The French President, Emmanuel Macron, has responded to the “yellow vest” protests with a dose of fiscal easing, mainly by bringing forward already planned measures. The spending package has four main building blocks: a tax exemption to incentivise employers for overtime pay; a tax break on overtime pay; a EUR100 increase in the minimum monthly wage; and the cancellation of the 1.7% surcharge on pensioners earning less than EUR2000 per month. Some of the measures were already in Macron’s manifesto, and have merely been brought forward.
According to government officials, the measures announced yesterday will cost EUR8-10bn (~0.4% of GDP). This comes on the top of the elimination of the planned fuel tax hike, which is likely to cost EUR4bn (~0.2% of GDP) in lost revenues. How the gap will be filled is unclear.
Before the government’s retreat on a fuel-tax hike and yesterday’s announcement, the French budget deficit was already projected to reach 2.8% of GDP in 2019 (up from 2.6% of GDP in 2018). So, keeping everything else unchanged, including growth forecasts, the latest measures could mean a 3.4% GDP deficit in 2019 according to initial estimates But given the accumulation of downside risks to growth, even this figure could prove too optimistic.
The increase in the French deficit comes against the backdrop of heated discussions between Rome and Brussels on budget issues. The Italian government will seek to justify its own fiscal expansion by pointing at the new French deficit spending, or denounce “double standards” if its own budget spending plans are rejected by Brussels.
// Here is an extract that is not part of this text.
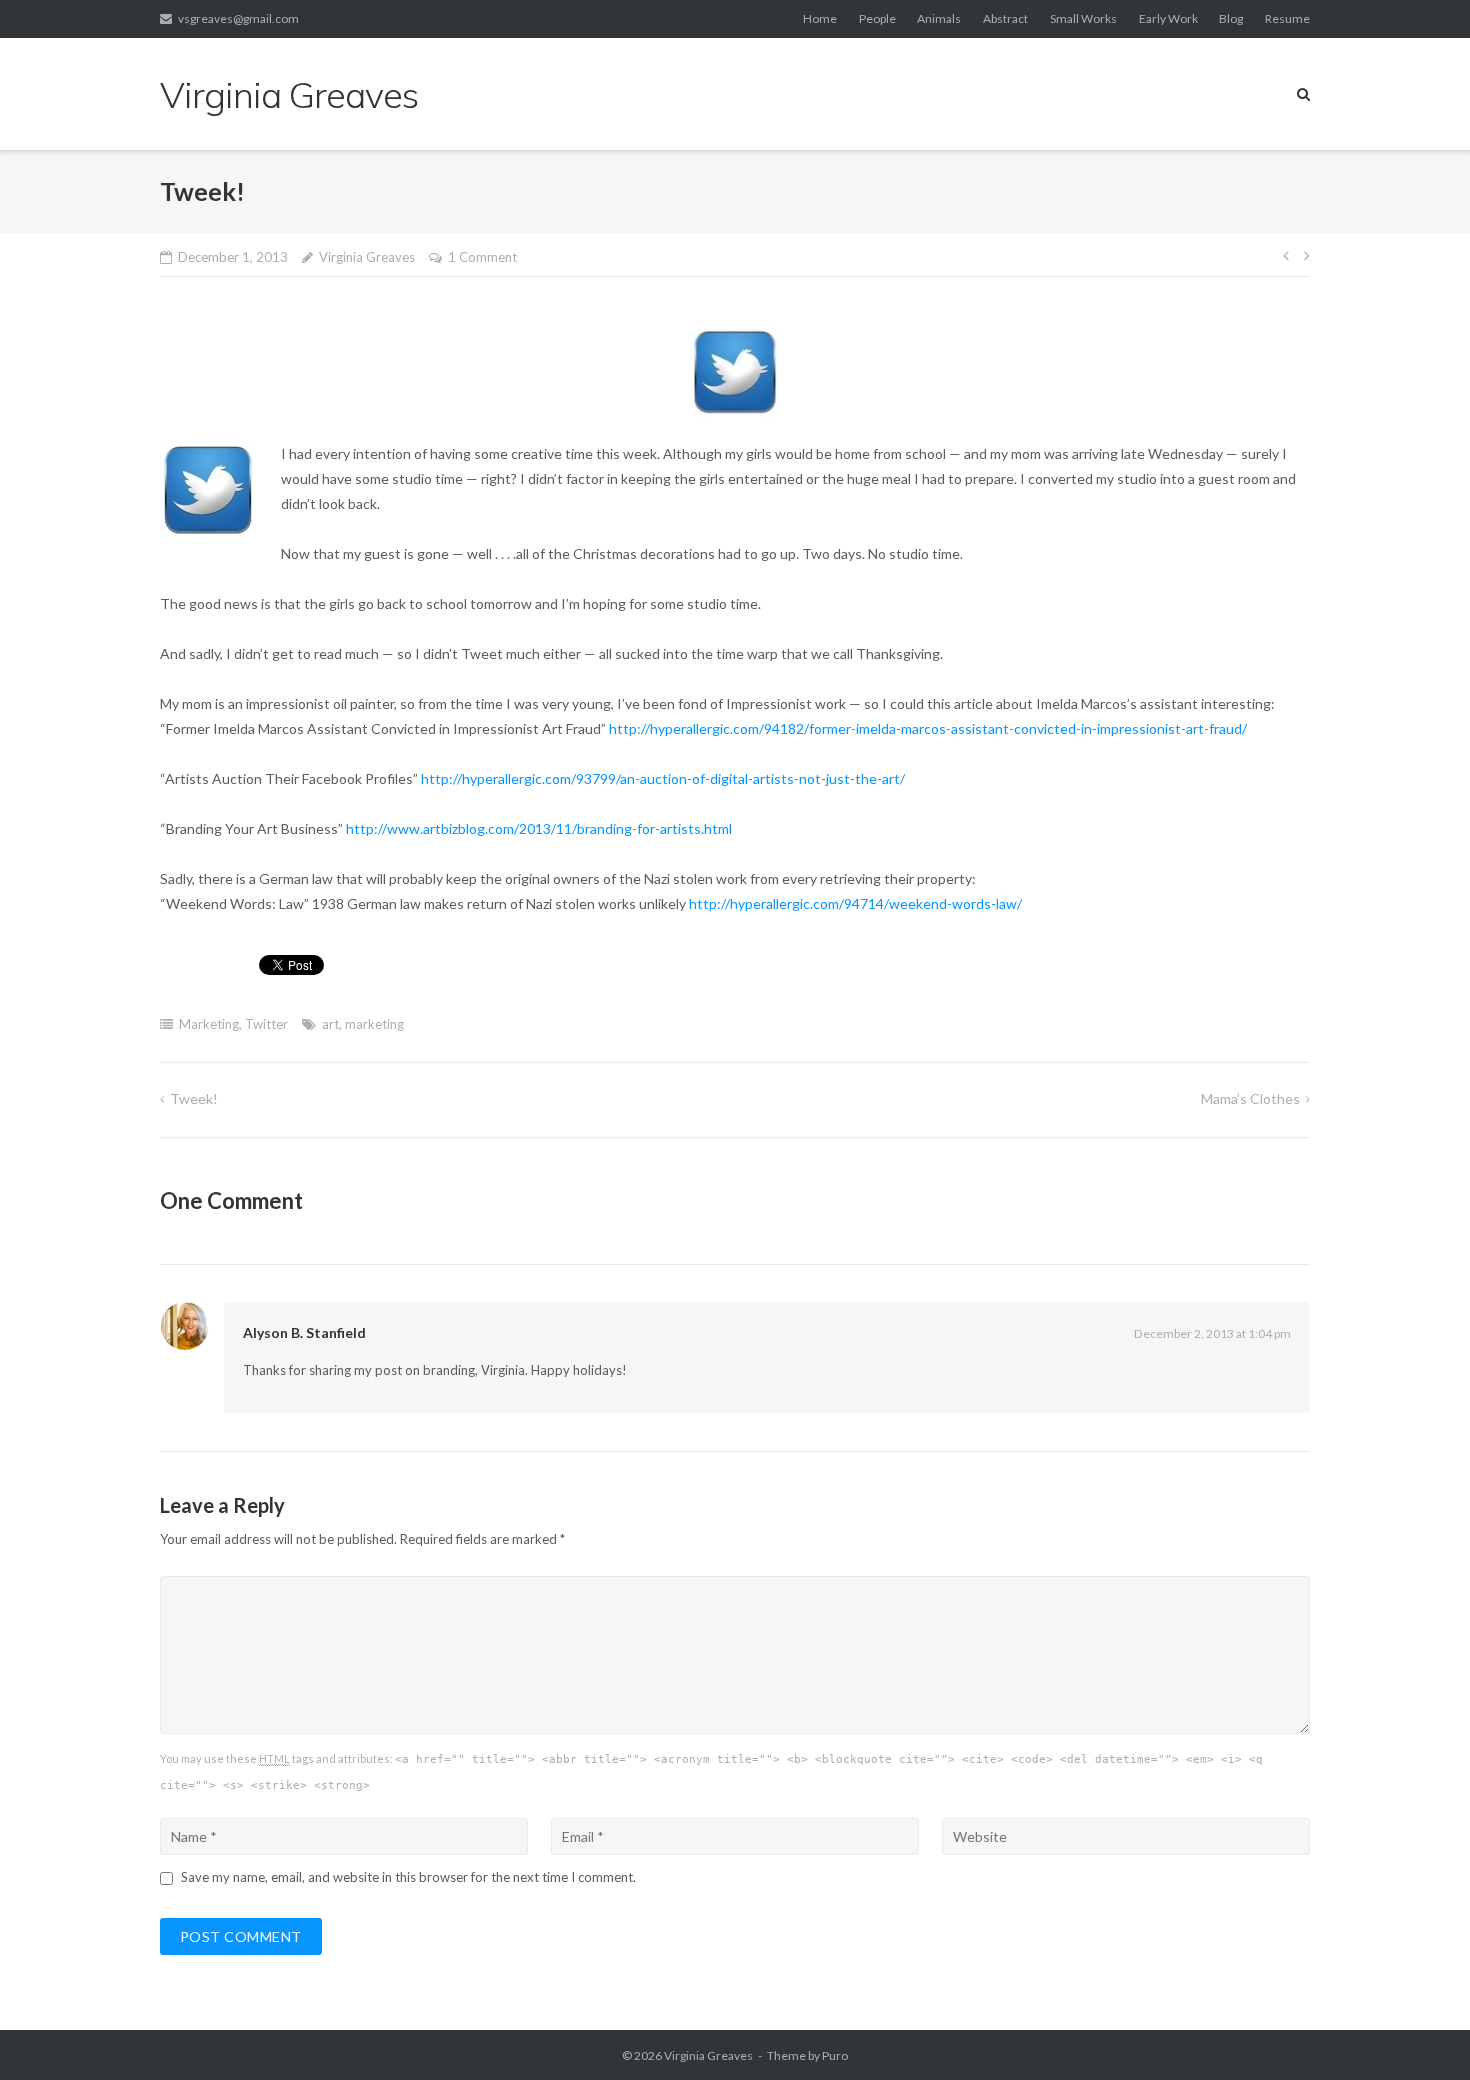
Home (820, 18)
But there is a large difference between the situation in Italy and France. In the latter, the 2019 budget deficit will in part be pushed higher by a one-off transformation of a tax credit for corporates into a permanent payroll tax cut of EUR20bn, so there is a good chance that France’s deficit will fall below 3% again in 2020. Moreover, structural factors in France (for example, labour productivity and demographics) are relatively more favourable than in Italy, where weak potential growth is a real issue. Some of the Italian government’s could even dampen labour supply, at a time when the Italian workforce is already declining.
However, at the end of the day, it is the markets that will deliver a verdict on the merits of the case for higher deficit spending in France and Italy.